- [TEXT SHOWN]:
----

Philip Ronald Cleary (born 8 December 1952) is an Australian commentator on politics and sport, particularly Australian rules football, and a former independent politician elected at the 1992 Wills by-election.

Football playing career[edit]

Cleary first came to notice as a prominent player and coach in Victoria's second-level Australian rules football competition, the Victorian Football Association, for the Coburg Football Club. He debuted with the club in 1975, playing 205 games - second only to Dave Starbuck in Coburg club history - and kicking 317 goals. He was a member of the 1979 premiership side and losing 1980 side. He coached the club between 1984–92 (captain coach between 1984–87, upon which he retired as a player), before leading them to back-to-back premierships in 1988–89. In the 1986 VFA grand final against Williamstown he was sensationally ordered off, only to be found not guilty at the tribunal. He coached the VFA representative side on five occasions without losing a game. He was one of the most well-known players in the VFA in his era, and was instantly recognisable from the thick beard he wore throughout his career.[1]

He now coaches at a junior level for West Coburg in the Essendon District Football League.

Political career[edit]

At the Wills by-election of 11 April 1992, caused by the resignation of former Prime Minister Bob Hawke, Phil Cleary was elected as an independent to the Australian House of Representatives from a field of 22 candidates, becoming the only non-Labor member to have ever held the seat. However, his election was successfully challenged in the High Court and declared void on 25 November, as Cleary was on unpaid leave from the Victorian Education Department, and the Section 44 of the Constitution of Australia forbids people employed by the Crown from standing for election.[2] No second by-election was held, as a general election was expected within a few months. At the 13 March 1993 election, Cleary stood again and won again.

----

- [WRITTEN TASK 1]: In the Phil Cleary article, why was Cleary's 1992 election to the House of Representatives declared void?
- [WRITTEN TASK 2]: Reproduce the passage of the Phil Cleary article from "Political career[edit]" to "and won again.", word for word.

- [DATASET EXCERPT]:
----

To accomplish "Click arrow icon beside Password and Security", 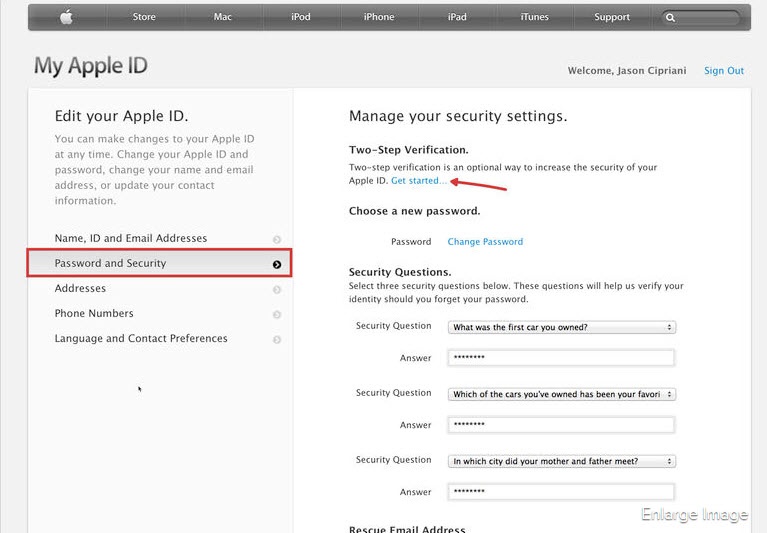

----

- [COMPLETE RESPONSE 1]: His election was declared void because he was on unpaid leave from the Victorian Education Department when he stood. Section 44 of the Constitution of Australia forbids people employed by the Crown from standing for election, and the High Court upheld the challenge on that basis.

- [COMPLETE RESPONSE 2]:
Political career[edit]

At the Wills by-election of 11 April 1992, caused by the resignation of former Prime Minister Bob Hawke, Phil Cleary was elected as an independent to the Australian House of Representatives from a field of 22 candidates, becoming the only non-Labor member to have ever held the seat. However, his election was successfully challenged in the High Court and declared void on 25 November, as Cleary was on unpaid leave from the Victorian Education Department, and the Section 44 of the Constitution of Australia forbids people employed by the Crown from standing for election.[2] No second by-election was held, as a general election was expected within a few months. At the 13 March 1993 election, Cleary stood again and won again.